__WHAT TO WORK ON__
(A) Answer these questions from the blog post about Simon's overnight feed, one per line:
(i) At what time did Simon wake up barfing on Friday morning?
(ii) At what rate did his overnight feed run?
(iii) What did the conversation with the nurses reveal Simon was doing again?
(B) Copy the stretch of the blog post from "Wednesday, July 29, 2009" through "but who's counting?" exactly.

══ PASSAGE TO READ

Wednesday, July 29, 2009
What a Difference a Day Makes
Well not really a day. More like five days, two conversations with different nurses, and a new medication but who's counting?
But let me back up.
It's been quite a few days.
Starting with Thursday Simon has had a real bit of trouble at night. Our days have been mostly the same but starting about five nights ago, it's been real rough on the little man and I would say even a tad rougher on the mommies.
For reasons unbeknownst to us Simon began to not tolerate his overnight feed. Friday morning he woke up barfing at 5am. Not such a big deal or that out of the ordinary as that's something that we've certainly seen before ( months ago but we're used to cycles coming around again right?). Saturday, and Sunday though it was more like a 2:30 wake up with the barfing not really stopping until we discontinued his overnight feed ( a slow but steady 2 ounces per hour). Then on Monday night it was a 1:30 wake up and Tuesday it was an 11:00pm wake up.
Not only did that suck for the sleep getting but it also was quite worrisome in the caloric intake arena.
Simon is now getting over half his caloric intake over a 10 hour period while he sleeps at night. It's been working for us for months and while there's still some significant volume loss (that's eloquent for 'puking') during the day, we haven't been worrying as much since he's getting good nutritional intake at night with minimal barfing. Until a few days ago that is. So now all of a sudden he's missing out on about half his total calories in a 24 hour period.
One night, ok, he's got some chub to spare. Two nights and it's not great but we're still within an acceptable range. Three nights and on and I'm starting to worry. He's a cardiac kid whose heart beats at a greater rate than most and keeping weight on is key to his continued compensating.
After calling GI twice and not hearing back from our Doc I finally hit the "must talk to someone" place. After I learned that our GI doc was out on vacation this week I ending up leaving messages with the schedulers at the office to please have somebody call me back. I love them. Within an hour I had two conversations with the department nurses and finally came up with an idea of what might be going on and a two part plan to address it.
It was one of those sleuthing conversations that take more than the people involved to figure out what the heck is going on. After about 15 minutes of trying to figure out what was different we realized that Simon was teething again and while he was handling it beautifully during the day (and even at night when he wasn't puking he was fine) it did mean that he was more than likely producing a significant amount of saliva. Not a big deal for most young un's at night but when you're on an overnight feed AND swallowing more saliva not only does your stomach fill up faster but there a PH balance change with more stomach acid being produced increasing the already present proclivity for puking (nice alliteration right?).
So at this point we come up with two solutions:
1) Decrease his overnight feed or stretch it out more (which would more than likely increase the pukage during the waking hours)

════
══ SOURCE MATERIAL

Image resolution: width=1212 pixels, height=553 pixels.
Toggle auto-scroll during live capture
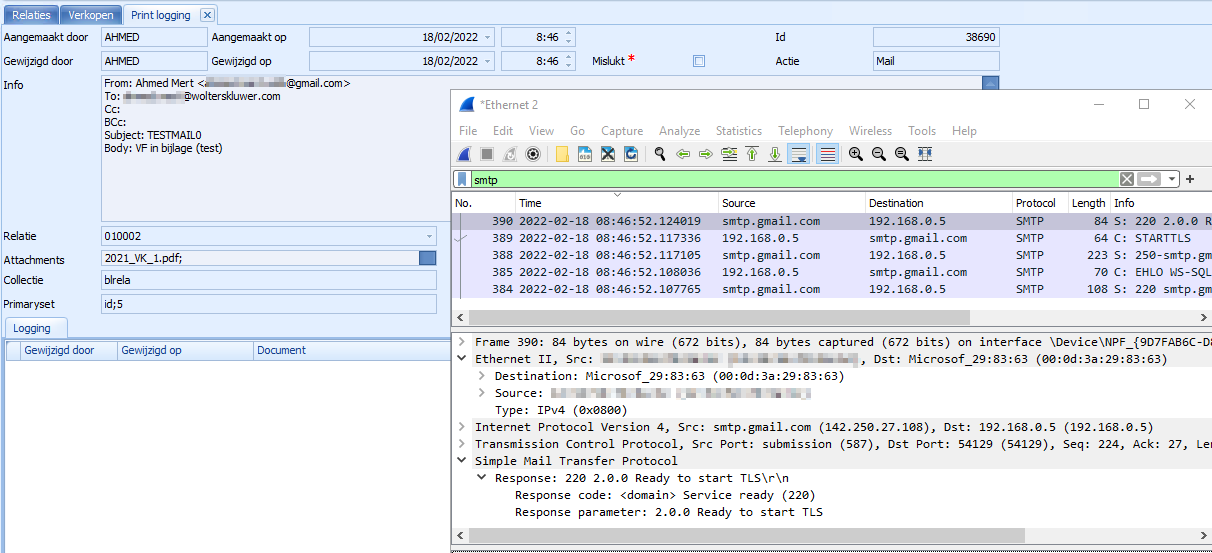point(798,154)
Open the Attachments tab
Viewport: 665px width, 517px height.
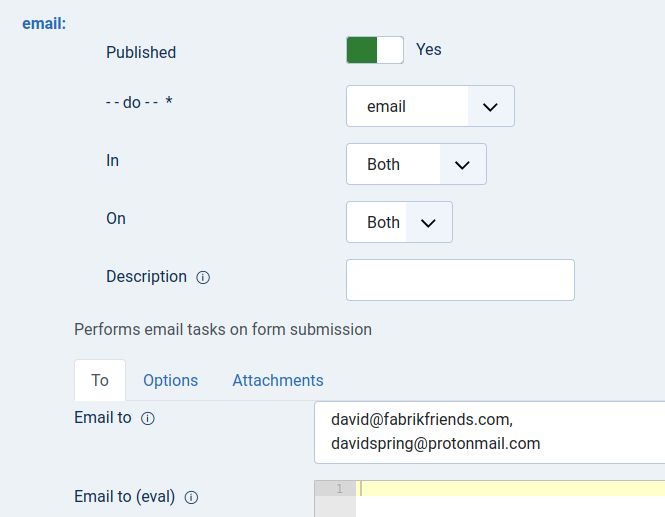[x=278, y=380]
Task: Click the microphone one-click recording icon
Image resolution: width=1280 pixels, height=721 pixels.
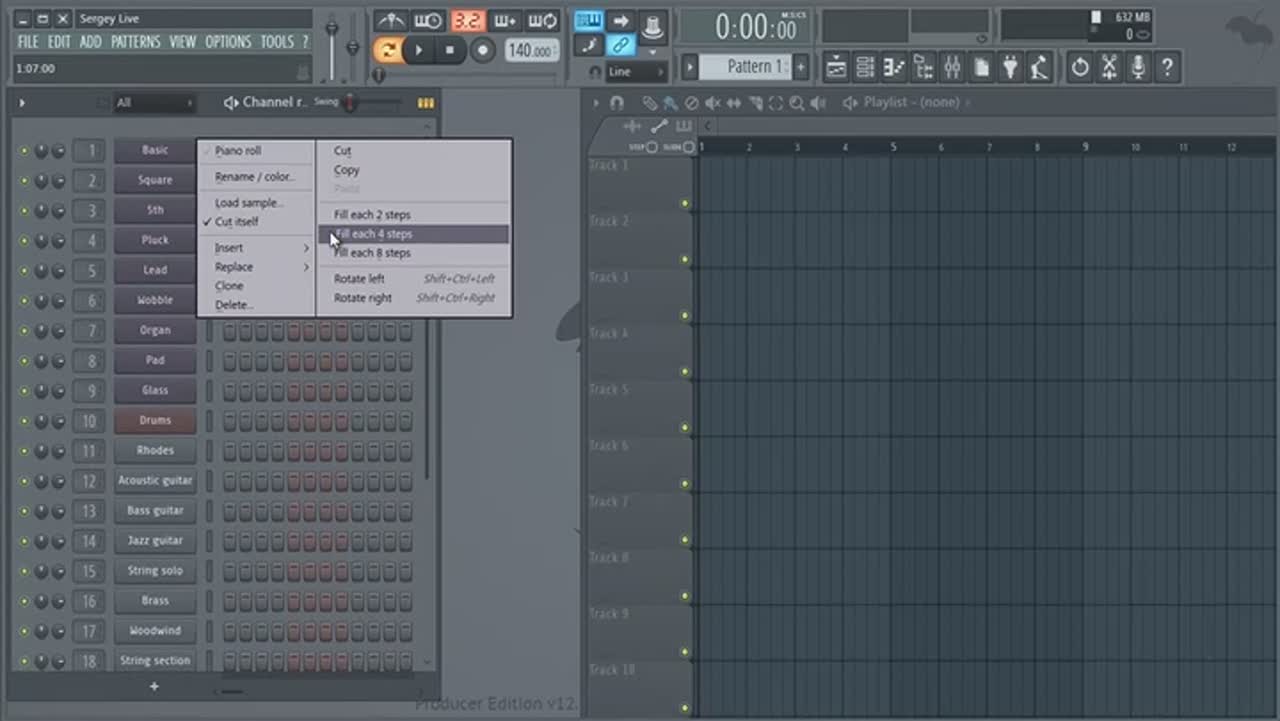Action: coord(1138,67)
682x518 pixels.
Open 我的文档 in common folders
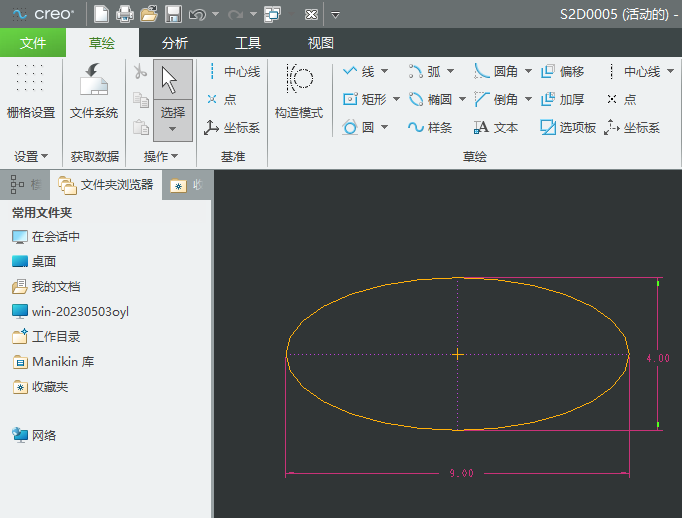tap(55, 286)
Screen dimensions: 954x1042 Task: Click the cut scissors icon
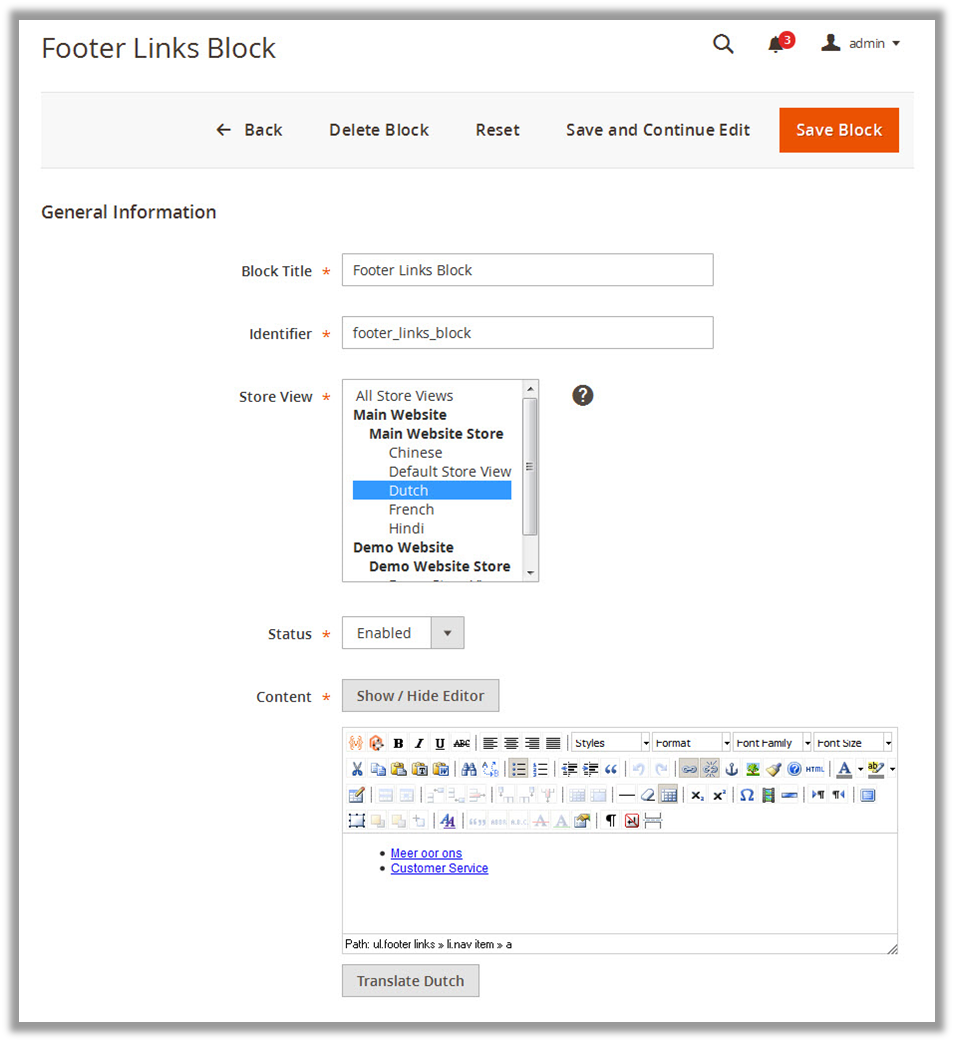[356, 769]
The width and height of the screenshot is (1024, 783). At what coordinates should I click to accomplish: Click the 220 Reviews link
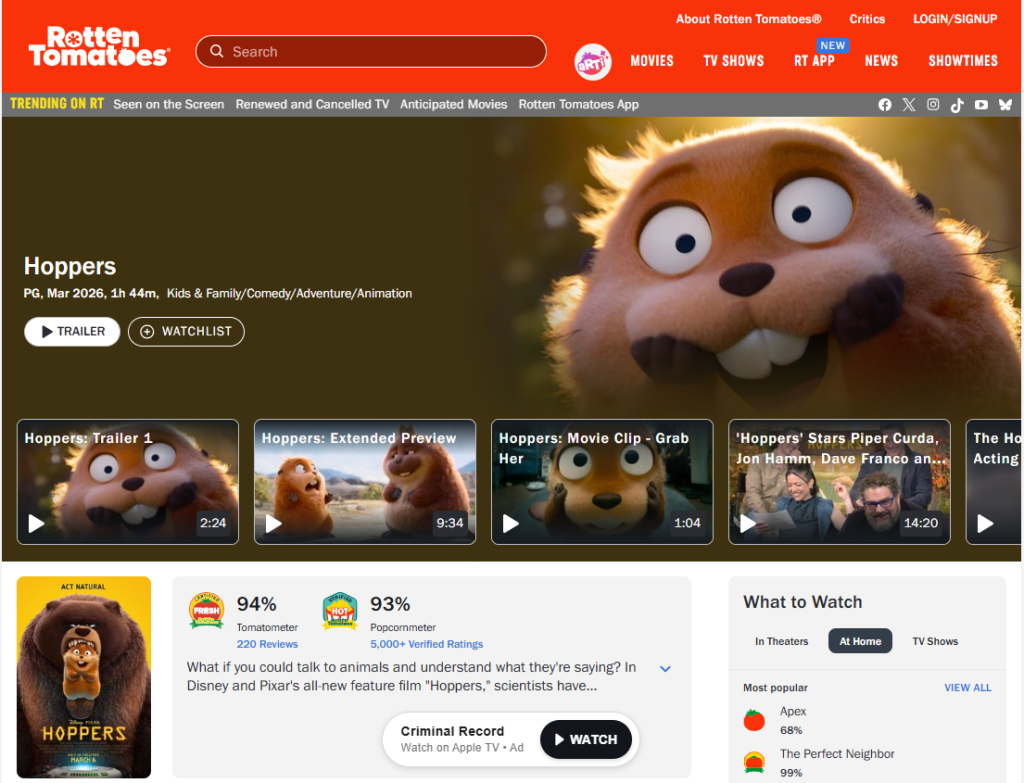point(267,644)
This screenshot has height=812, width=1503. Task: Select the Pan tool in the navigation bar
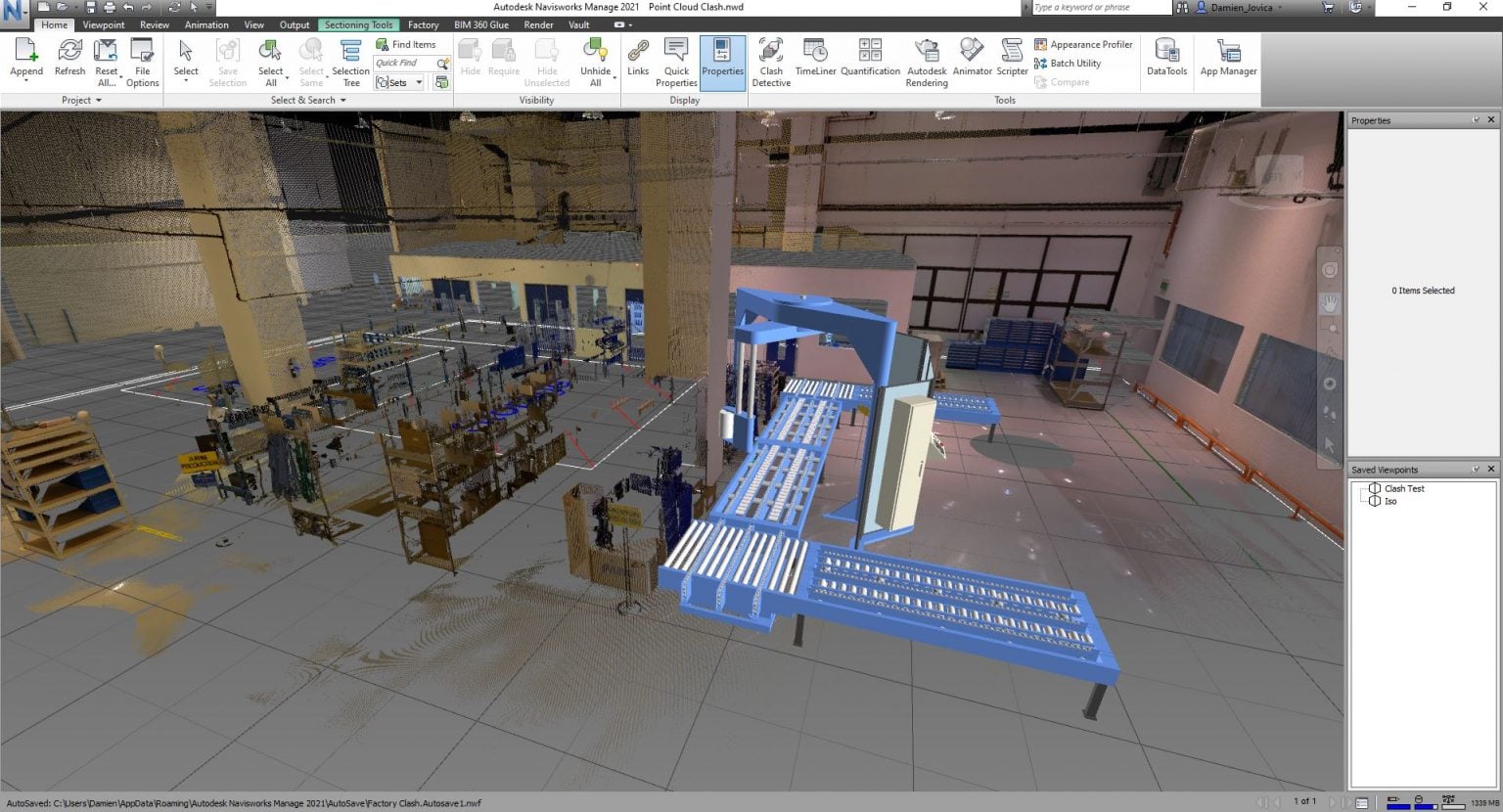tap(1330, 303)
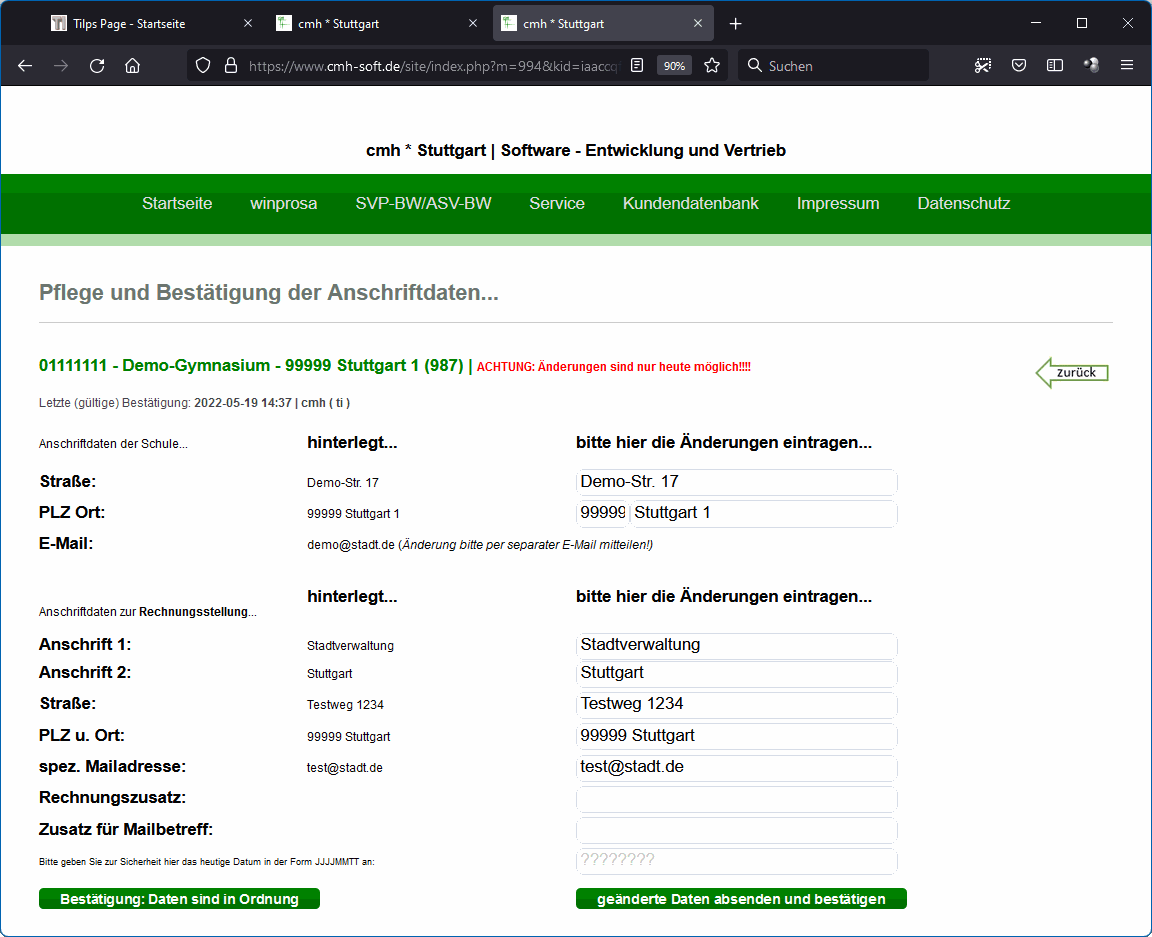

════

__SOLUTIONS PER TASK__
(A)
(i) 5am
(ii) 2 ounces per hour
(iii) Teething

(B)
Wednesday, July 29, 2009
What a Difference a Day Makes
Well not really a day. More like five days, two conversations with different nurses, and a new medication but who's counting?